Ibu paruh baya dan anak lelakinya itu tinggal di ruangan berukuran kira-kira 3 X 3,5 meter persegi. Mengontrak Rp500 ribu per bulan.
Ah, sebetulnya bukan "ruangan" serupa rumah petakan atau kamar kos. Bukan.
Ia merupakan bagian teras rumah berbentuk L dengan lebar bagian depan sekitar 3 meter. Hunian kosong yang hendak dijual, tetapi tidak laku-laku. Ditawarkan untuk dirental, tidak ada peminat juga.
Daripada terlantar, pemilik rumah akhirnya menyewakan sebagian. Tentu dengan harga murah.
Ruangan itu merupakan teras. Di belakang adalah dinding triplek yang menutupi bagian muka rumah. Kiri kanan adalah tembok pembatas dengan rumah tetangga. Di depan berdiri pagar besi kupu-kupu.
Bagian menghadap jalan kemudian dimanfaatkan oleh penyewa sebagai lapak. Menjual gorengan dan penganan populer lainnya.
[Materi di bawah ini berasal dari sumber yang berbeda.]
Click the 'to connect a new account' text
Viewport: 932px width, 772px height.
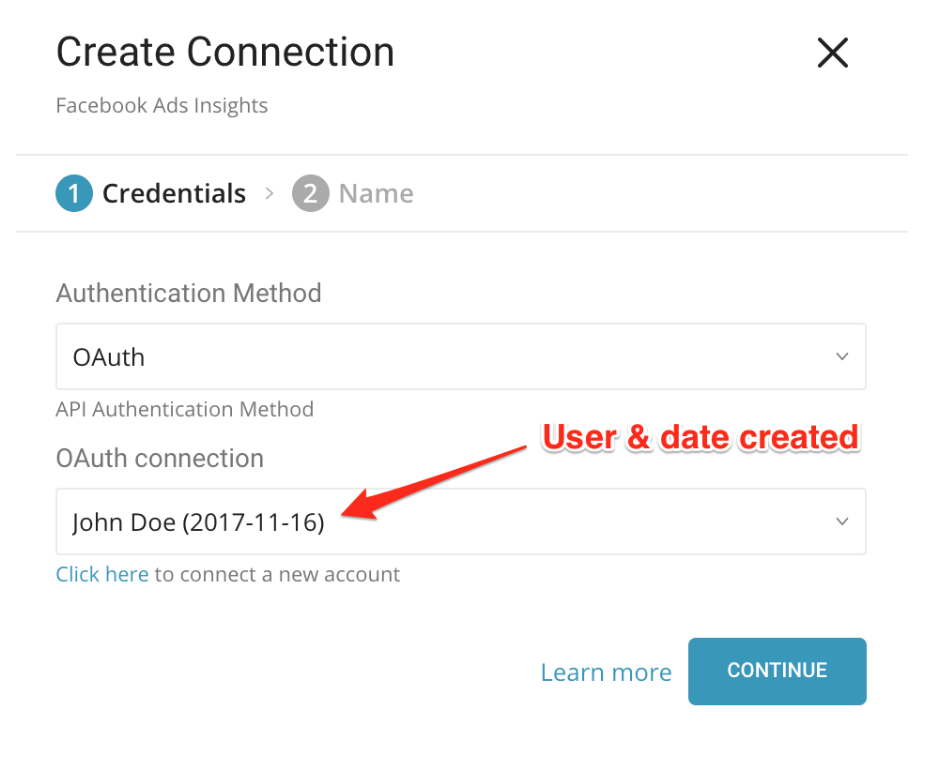277,575
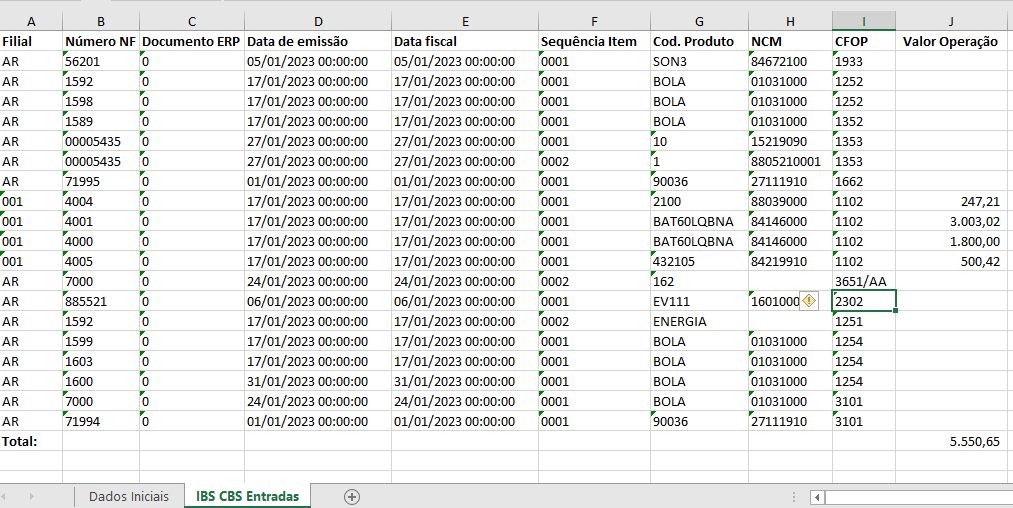Image resolution: width=1013 pixels, height=508 pixels.
Task: Click the horizontal scrollbar left arrow
Action: point(817,496)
Sedikit ke belakang terletak kompor dan peralatan masak. Ke belakang lagi terdapat kulkas, rak, kipas angin, dan kasur menggeletak di lantai yang dibatasi tirai.
Tempat usaha sekaligus hunian dengan kondisi terbatas.
Dinginnya malam hanya ditutup dengan tirai kain dan selimut. Jika matahari sudah ke peraduan, pagar besi ditutup dengan karpet. Menghalangi pandangan. Tidak angin malam.
Tersedia listrik di kontrakan tersebut. Ada lampu. Ada energi untuk menggerakkan mesin lemari pendingin dan mengisi baterai telepon genggam.